Tuesday, August 14, 2012

Query not using Index... 2 of 4


Index Selectivity - Selectivity decide which data access method is optimum for execution plan. As a guideline index should be created on columns when query is returning 15% or less of table rows. Selectivity ranges from 0 to 1, 1 being ideal and it can be 1 on primary keys or unique keys indexes. The higher the index selectivity( near to 1) the more chances of optimizer using it for index scan.

           Selectivity = No of distinct values in column/Total number of rows.


Selectivity ranges from 0 to 1 and 1 is ideal. Selectivity of 1 exists in primary key or unique keys columns where each value is unique. The poor index selectivity means - the less chance of index being utilized.

Selectivity Example:

SQL>Drop table test;

SQL>Create table test( id number, name varchar(10)) ;

SQL>Insert into test select round(DBMS_RANDOM.VALUE(1,15)), upper(DBMS_RANDOM.STRING('A',10)) NAME from user_objects;

541 Records inserted.

SQL>Create index idx_test_id on test(id);

SQL>Create index idx_test_name on test(name);

SQL>Exec dbms_stats.gather_table_stats(user, 'test', method_opt=>'for all columns size auto' );

SQL>Exec dbms_stats.gather_table_stats(user, 'test' );

SQL>Select index_name,distinct_keys, num_rows from user_indexes where table_name='TEST'
Index_name        distinct_keys num_rows
-------------------  --------------  --------------
IDX_TEST_NAME 541              541
IDX_TEST_ID       15               541 

There are all unique values in IDX_TEST_NAME and selectivity of doing index scan would be 1.
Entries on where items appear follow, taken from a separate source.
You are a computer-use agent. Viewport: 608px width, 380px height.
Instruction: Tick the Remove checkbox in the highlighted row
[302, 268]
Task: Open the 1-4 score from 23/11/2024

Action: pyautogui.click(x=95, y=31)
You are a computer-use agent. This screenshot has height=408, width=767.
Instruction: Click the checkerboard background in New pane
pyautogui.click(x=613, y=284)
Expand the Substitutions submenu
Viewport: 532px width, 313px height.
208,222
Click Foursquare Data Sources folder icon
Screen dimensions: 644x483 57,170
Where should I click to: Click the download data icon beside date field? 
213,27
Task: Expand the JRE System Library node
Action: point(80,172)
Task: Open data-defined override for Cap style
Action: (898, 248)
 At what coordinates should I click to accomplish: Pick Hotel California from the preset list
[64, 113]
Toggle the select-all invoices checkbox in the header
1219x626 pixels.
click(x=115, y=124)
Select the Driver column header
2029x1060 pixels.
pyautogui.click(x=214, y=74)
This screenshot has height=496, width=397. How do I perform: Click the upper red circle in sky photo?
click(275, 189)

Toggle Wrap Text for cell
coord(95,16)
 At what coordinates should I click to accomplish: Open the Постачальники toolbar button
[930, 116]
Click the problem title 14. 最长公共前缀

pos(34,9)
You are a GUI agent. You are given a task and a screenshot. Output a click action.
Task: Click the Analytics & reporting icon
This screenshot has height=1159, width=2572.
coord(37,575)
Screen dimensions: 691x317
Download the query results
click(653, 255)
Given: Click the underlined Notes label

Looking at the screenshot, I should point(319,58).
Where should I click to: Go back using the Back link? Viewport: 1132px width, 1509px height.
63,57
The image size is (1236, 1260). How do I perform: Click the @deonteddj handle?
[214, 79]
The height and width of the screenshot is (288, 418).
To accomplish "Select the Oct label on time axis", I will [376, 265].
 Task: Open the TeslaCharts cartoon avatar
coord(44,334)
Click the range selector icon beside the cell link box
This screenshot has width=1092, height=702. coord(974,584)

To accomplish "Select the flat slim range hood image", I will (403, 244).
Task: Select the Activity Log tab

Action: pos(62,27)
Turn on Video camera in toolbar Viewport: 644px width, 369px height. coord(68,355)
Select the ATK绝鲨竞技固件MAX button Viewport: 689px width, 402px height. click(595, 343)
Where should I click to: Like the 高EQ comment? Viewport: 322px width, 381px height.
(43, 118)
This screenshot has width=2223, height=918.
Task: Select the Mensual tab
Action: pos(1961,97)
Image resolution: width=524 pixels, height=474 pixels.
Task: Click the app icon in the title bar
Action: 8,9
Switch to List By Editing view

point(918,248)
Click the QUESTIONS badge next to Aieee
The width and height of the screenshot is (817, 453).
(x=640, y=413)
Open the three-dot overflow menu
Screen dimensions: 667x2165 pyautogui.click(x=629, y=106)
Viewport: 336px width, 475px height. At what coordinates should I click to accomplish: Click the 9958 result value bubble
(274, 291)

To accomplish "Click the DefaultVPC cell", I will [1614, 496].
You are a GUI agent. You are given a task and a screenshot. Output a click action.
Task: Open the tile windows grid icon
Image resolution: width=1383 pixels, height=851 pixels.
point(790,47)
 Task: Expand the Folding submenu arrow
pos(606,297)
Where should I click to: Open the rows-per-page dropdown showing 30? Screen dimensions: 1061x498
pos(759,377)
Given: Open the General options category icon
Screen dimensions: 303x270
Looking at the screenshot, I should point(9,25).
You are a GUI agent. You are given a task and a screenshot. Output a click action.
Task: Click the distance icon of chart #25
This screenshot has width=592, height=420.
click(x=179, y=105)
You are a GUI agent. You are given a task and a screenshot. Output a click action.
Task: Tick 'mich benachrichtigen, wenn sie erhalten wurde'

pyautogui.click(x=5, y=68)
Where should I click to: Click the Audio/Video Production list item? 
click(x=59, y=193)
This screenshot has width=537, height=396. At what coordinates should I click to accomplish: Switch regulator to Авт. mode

Select id, count(1), round(count(1)/541,2)*100||'%' "% of Total" from test group by id order by id

ID Count %Of Total
-- ----    -------
1  34     6%
2  39     7%
3  33     6%
4  36     7%
5  30     6%
6  47     9%
7 31      6%
8 30      6%
9 36      7%
10 50    9%
11 32    6%
12 45    8%
13 40    7%
14 42    8%
15 16    3% 
 
Select distinct_keys, B.NUM_ROWS, round(distinct_keys/b.num_rows*100)||'%' "Selectivity of using Index" from user_indexes a, user_tables b where a.table_name=b.table_name and a.table_name = 'TEST' and index_name like 'IDX%'; 

Distinct_Keys Num_rows Selectivity of using Index
--------------  ------------ -----------------------------
15               541              3%
541             541             100% 
 
SQL> select * from test where id=1;
Execution Plan
----------------------------------------------------------                     
                                                                               
---------------------------------------------------------------                
| Id  | Operation         | Name | Rows  | Bytes | Cost (%CPU)|                
---------------------------------------------------------------                
|   0 | SELECT STATEMENT  |      |    34 |   476 |     2   (0)|                
|   1 |  TABLE ACCESS FULL| TEST |    34 |   476 |     2   (0)|                
---------------------------------------------------------------                
                                                                               
SQL> select * from test where id=2;
Execution Plan
----------------------------------------------------------                     
                                                                               
---------------------------------------------------------------                
| Id  | Operation         | Name | Rows  | Bytes | Cost (%CPU)|                
---------------------------------------------------------------                
|   0 | SELECT STATEMENT  |      |    39 |   546 |     2   (0)|                
|   1 |  TABLE ACCESS FULL| TEST |    39 |   546 |     2   (0)|                
---------------------------------------------------------------                
                                                                               
SQL> select * from test where id=16;
Execution Plan
----------------------------------------------------------                     
                                                                               
--------------------------------------------------------------------------------
| Id  | Operation                   | Name        | Rows  | Bytes | Cost (%CPU)|
--------------------------------------------------------------------------------
|   0 | SELECT STATEMENT            |             |     7 |    98 |     2   (0)|
|   1 |  TABLE ACCESS BY INDEX ROWID| TEST        |     7 |    98 |     2   (0)|
|   2 |   INDEX RANGE SCAN          | IDX_TEST_ID |     7 |       |     1   (0)|
--------------------------------------------------------------------------------
                                                                               
In case of id=1 or 2 optimizer thinks the cost of doing table scan (2) would be cheaper than cost of index scan( 2(index scan) +2(table scan) =4). Look into the following cost when I am forcing optimizer to use index.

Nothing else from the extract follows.